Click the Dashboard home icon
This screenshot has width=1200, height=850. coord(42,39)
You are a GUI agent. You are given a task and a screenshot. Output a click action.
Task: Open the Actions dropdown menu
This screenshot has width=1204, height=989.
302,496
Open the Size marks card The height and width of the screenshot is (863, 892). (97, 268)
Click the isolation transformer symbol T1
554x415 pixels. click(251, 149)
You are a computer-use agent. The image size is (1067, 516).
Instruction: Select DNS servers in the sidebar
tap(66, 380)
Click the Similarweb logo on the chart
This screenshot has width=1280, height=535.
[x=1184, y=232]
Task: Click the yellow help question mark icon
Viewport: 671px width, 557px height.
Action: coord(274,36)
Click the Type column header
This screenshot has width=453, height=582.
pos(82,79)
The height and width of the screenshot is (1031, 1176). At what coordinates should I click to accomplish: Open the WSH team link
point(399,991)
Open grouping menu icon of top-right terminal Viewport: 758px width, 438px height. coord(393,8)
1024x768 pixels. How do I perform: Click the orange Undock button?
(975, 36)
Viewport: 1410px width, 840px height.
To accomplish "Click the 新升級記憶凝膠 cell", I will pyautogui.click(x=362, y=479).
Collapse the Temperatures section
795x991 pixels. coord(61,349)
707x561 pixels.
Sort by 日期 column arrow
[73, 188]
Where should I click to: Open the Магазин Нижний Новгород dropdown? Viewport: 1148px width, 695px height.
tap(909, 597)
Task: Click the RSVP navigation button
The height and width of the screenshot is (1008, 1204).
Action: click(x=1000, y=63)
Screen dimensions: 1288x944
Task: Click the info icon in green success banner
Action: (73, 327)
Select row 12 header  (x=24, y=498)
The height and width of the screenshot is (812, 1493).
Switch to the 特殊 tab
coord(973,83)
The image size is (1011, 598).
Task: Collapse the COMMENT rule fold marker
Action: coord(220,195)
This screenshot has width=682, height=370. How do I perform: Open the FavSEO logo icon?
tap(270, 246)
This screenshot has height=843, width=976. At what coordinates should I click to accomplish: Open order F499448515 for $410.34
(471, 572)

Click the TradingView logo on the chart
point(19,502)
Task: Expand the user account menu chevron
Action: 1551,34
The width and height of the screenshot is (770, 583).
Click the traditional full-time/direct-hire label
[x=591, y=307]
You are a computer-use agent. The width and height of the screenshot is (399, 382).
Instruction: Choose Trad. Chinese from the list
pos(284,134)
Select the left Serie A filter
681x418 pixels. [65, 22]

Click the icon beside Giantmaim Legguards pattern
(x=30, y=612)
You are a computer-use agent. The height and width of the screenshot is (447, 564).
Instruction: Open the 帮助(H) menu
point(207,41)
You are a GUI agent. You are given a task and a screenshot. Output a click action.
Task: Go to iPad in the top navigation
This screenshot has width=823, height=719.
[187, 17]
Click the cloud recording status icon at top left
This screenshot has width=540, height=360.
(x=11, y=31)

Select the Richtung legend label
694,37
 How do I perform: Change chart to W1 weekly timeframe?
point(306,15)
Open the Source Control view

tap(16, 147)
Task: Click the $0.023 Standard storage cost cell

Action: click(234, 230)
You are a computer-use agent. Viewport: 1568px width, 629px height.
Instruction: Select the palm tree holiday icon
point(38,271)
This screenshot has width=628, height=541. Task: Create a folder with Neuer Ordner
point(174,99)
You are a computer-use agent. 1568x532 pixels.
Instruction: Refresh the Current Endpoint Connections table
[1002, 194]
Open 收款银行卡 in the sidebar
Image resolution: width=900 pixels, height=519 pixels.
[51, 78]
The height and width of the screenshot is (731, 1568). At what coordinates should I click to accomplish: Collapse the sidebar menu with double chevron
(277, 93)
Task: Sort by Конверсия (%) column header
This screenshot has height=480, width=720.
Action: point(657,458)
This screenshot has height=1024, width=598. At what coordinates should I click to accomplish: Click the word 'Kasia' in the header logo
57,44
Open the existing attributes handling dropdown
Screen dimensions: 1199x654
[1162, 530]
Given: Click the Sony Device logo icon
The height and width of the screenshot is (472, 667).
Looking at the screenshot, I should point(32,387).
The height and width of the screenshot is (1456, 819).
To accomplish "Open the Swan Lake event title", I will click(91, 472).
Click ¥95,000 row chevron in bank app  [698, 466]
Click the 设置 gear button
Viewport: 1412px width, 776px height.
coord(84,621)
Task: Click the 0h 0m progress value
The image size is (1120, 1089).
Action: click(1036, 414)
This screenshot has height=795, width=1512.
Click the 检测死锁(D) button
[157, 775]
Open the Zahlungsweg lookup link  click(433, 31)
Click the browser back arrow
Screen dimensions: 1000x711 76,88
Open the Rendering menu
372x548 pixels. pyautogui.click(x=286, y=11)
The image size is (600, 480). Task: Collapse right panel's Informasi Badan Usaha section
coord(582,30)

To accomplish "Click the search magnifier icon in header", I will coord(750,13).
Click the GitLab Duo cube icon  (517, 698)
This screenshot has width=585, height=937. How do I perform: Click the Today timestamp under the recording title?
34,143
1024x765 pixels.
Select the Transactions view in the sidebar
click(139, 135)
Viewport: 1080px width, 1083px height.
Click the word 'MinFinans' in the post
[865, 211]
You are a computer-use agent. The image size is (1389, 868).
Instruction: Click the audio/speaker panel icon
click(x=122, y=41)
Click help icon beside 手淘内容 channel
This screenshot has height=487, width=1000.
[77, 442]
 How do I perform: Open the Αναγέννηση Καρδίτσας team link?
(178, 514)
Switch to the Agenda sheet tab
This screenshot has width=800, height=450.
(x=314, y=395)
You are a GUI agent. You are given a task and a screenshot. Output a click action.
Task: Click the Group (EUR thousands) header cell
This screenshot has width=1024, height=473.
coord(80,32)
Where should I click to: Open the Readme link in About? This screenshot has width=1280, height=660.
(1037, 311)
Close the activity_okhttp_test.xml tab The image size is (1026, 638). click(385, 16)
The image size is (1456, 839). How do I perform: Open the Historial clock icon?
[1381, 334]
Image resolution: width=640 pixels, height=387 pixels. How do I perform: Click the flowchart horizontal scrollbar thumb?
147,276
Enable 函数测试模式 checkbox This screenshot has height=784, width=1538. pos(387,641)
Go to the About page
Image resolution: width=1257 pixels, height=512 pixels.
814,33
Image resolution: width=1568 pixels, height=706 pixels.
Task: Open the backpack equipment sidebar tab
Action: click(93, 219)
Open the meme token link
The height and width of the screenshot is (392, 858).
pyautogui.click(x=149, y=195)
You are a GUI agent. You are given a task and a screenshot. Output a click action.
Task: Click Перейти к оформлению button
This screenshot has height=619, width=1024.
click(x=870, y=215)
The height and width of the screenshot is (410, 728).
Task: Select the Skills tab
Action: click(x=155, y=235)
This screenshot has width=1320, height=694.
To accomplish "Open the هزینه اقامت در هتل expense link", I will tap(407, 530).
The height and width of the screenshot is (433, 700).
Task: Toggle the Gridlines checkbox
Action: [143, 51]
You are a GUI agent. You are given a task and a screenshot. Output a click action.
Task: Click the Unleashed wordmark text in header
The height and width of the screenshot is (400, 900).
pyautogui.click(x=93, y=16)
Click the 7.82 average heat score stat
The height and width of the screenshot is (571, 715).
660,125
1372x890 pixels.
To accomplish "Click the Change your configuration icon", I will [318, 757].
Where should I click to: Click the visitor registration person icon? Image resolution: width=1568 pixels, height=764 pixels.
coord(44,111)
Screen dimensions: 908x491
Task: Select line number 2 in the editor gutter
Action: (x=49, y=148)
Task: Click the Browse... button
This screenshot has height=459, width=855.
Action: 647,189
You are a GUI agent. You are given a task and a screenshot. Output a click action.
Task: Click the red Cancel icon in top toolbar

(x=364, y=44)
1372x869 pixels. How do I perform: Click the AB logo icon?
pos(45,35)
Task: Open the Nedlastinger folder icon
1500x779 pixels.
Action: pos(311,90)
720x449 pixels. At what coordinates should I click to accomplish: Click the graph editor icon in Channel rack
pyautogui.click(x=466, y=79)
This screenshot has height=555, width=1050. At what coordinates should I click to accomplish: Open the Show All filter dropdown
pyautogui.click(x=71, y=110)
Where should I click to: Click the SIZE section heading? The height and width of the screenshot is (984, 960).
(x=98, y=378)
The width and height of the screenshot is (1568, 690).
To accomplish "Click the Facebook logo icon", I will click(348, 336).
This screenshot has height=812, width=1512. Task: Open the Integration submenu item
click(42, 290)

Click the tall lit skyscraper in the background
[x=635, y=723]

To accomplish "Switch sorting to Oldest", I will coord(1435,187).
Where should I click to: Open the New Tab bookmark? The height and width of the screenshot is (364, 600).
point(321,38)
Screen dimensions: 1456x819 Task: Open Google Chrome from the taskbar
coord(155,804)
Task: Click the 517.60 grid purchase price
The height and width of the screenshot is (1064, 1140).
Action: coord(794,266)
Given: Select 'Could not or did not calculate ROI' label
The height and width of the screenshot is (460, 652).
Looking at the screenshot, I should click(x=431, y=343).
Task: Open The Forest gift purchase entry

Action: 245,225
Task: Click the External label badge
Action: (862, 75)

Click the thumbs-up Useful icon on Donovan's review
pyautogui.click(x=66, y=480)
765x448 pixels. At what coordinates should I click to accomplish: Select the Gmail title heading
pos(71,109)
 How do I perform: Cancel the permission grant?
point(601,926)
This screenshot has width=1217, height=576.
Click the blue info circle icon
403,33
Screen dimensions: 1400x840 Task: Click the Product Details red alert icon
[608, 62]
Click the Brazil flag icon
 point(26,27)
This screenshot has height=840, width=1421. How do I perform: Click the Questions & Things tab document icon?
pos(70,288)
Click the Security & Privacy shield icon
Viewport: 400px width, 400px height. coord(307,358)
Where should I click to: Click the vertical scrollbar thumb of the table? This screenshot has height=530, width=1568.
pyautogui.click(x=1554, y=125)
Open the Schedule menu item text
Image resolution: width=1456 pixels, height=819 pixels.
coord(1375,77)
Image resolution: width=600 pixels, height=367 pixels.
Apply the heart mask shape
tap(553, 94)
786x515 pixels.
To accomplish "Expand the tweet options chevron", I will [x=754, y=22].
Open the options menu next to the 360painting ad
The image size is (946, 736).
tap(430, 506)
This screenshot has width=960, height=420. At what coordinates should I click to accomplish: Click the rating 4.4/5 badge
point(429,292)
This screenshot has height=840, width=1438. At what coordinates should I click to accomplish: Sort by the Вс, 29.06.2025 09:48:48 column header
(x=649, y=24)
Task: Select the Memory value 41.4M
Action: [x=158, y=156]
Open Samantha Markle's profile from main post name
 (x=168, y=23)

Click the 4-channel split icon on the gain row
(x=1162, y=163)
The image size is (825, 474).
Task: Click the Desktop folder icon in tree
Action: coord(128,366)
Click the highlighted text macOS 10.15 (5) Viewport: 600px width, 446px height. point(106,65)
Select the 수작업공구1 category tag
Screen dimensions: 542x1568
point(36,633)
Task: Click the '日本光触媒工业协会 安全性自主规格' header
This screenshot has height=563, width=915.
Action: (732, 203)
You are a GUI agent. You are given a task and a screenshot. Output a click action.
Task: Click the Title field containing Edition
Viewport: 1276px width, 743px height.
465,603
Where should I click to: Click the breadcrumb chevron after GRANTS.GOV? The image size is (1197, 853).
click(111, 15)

- - - -

* **TASK GOAL**: Restate word for word the lines in the material above from the one with "Screen dimensions: 1199x654" to the one with "You are a computer-use agent. The image size is (1389, 868)."; both of those lines count, and nothing else does.

* **SOLUTION TO THE EXERCISE**:
Screen dimensions: 1199x654
[1162, 530]
Given: Click the Sony Device logo icon
The height and width of the screenshot is (472, 667).
Looking at the screenshot, I should point(32,387).
The height and width of the screenshot is (1456, 819).
To accomplish "Open the Swan Lake event title", I will click(91, 472).
Click ¥95,000 row chevron in bank app  [698, 466]
Click the 设置 gear button
Viewport: 1412px width, 776px height.
coord(84,621)
Task: Click the 0h 0m progress value
The image size is (1120, 1089).
Action: click(1036, 414)
This screenshot has height=795, width=1512.
Click the 检测死锁(D) button
[157, 775]
Open the Zahlungsweg lookup link  click(433, 31)
Click the browser back arrow
Screen dimensions: 1000x711 76,88
Open the Rendering menu
372x548 pixels. pyautogui.click(x=286, y=11)
The image size is (600, 480). Task: Collapse right panel's Informasi Badan Usaha section
coord(582,30)

To accomplish "Click the search magnifier icon in header", I will coord(750,13).
Click the GitLab Duo cube icon  (517, 698)
This screenshot has width=585, height=937. How do I perform: Click the Today timestamp under the recording title?
34,143
1024x765 pixels.
Select the Transactions view in the sidebar
click(139, 135)
Viewport: 1080px width, 1083px height.
Click the word 'MinFinans' in the post
[865, 211]
You are a computer-use agent. The image size is (1389, 868).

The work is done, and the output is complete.